The catch is that in order to get the experimental treatment to work in mice, scientists had to inject CRISPR gene editing enzymes directly into a developing fetus’ brain, according to Spectrum. Gene-hacking fetuses is uncharted ethical territory — where potentially-beneficial, experimental treatments must be balanced with concerns about patient well-being.
The treatment, which was presented at a research conference in February but hasn’t yet been published in an academic journal, focuses on a specific gene called UBE3A, which helps cells break down and recycle proteins.
When the gene mutates in a developing brain, it causes Angelman syndrome. But research suggests that the condition can be avoided if the genes are switched on before birth, according to Spectrum. In an experiment on 10 fetal mice, scientists used CRISPR to reactivate the gene, finding that the edits worked on about half of the neurons in each mouse’s brain by the time they were five months old. It had a similar effect on cultured human neurons.

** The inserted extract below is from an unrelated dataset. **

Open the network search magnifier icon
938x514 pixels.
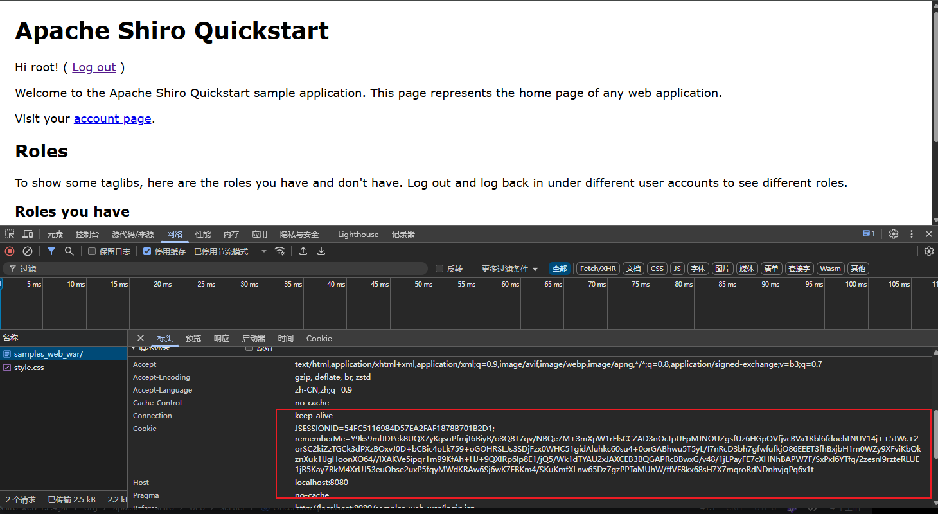coord(69,251)
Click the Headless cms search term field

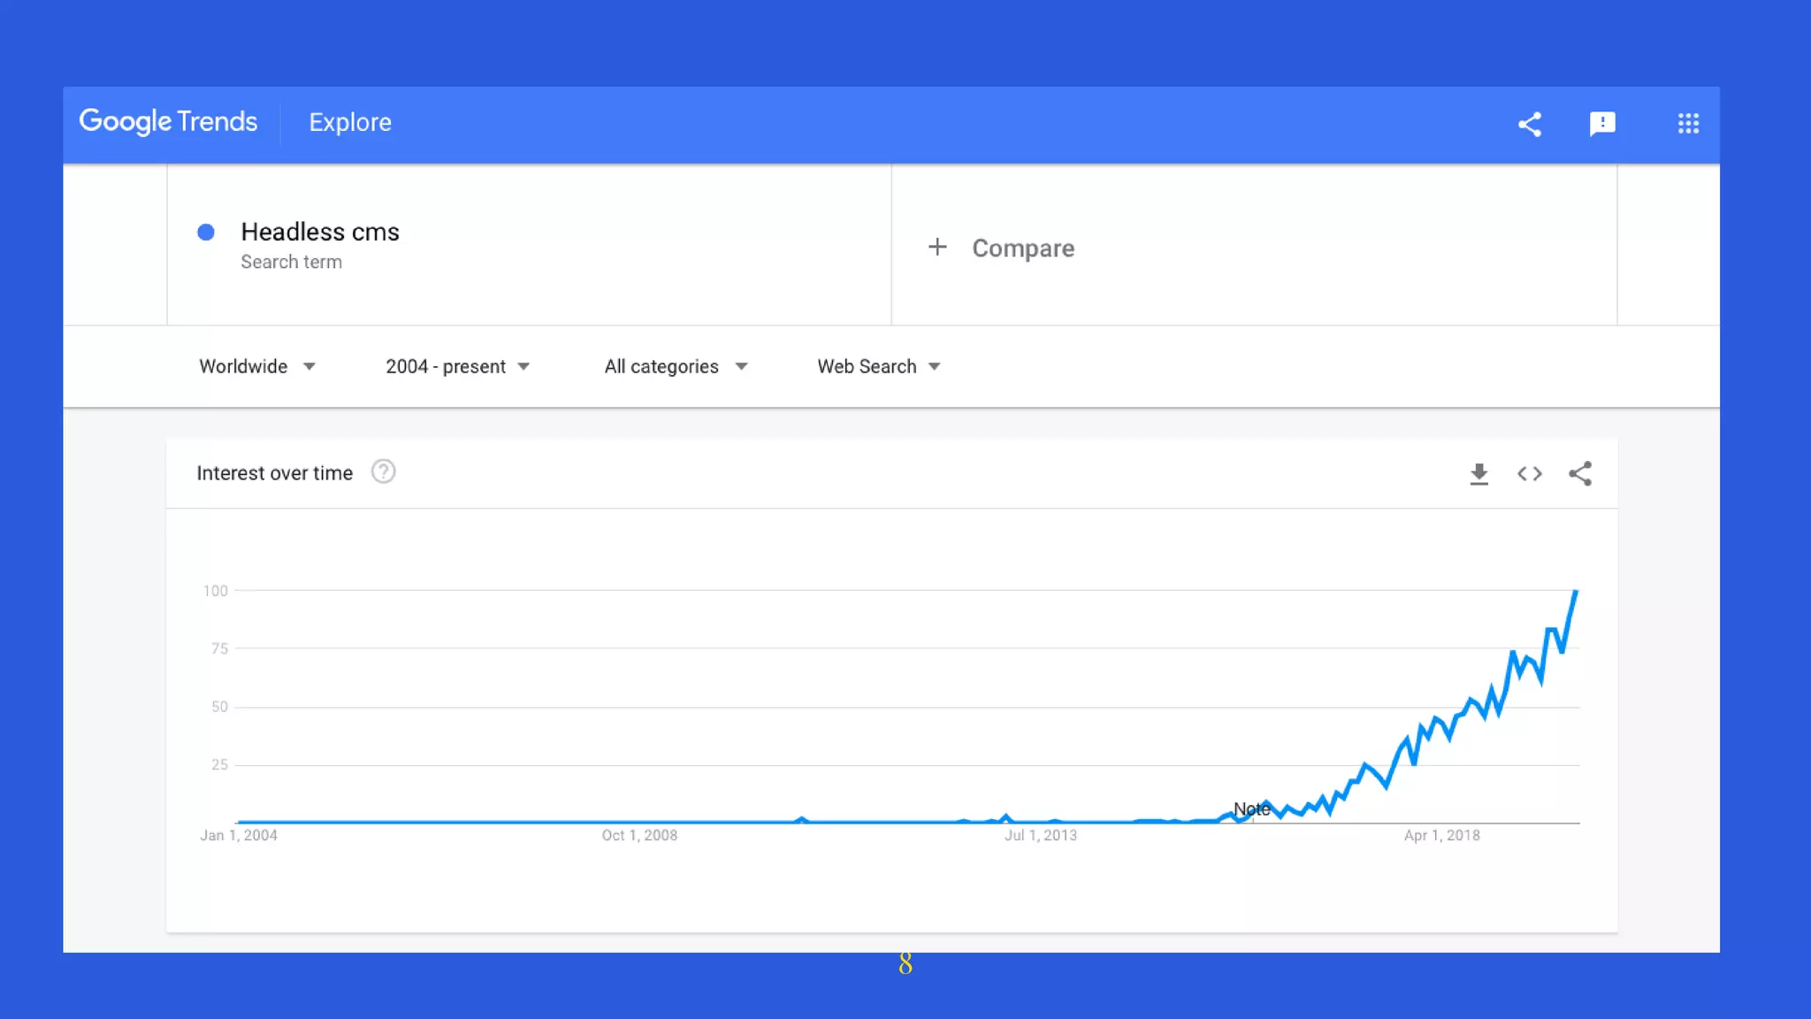320,232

“The earlier you put the genes back and try to fix the problem, the better the therapeutic benefit will be,” Mark Zylka, a University of North Carolina at Chapel Hill neuroscientist who led the research, told Spectrum. “There’s a lot of interest in trying to break down this barrier to being able to treat prenatally.”
Zylka told Spectrum that he may be able to attempt the experiment on humans within four years, but other scientists are less excited about the prospect, which invokes the image of the babies that were gene-hacked by Chinese scientist He Jiankui.
“Doing any gene manipulation in the fetal brain is kind of a dangerous thing to do, so that does concern me,” Fred Hutchison Cancer Research Center oncologist Antonio Bedalov told Spectrum.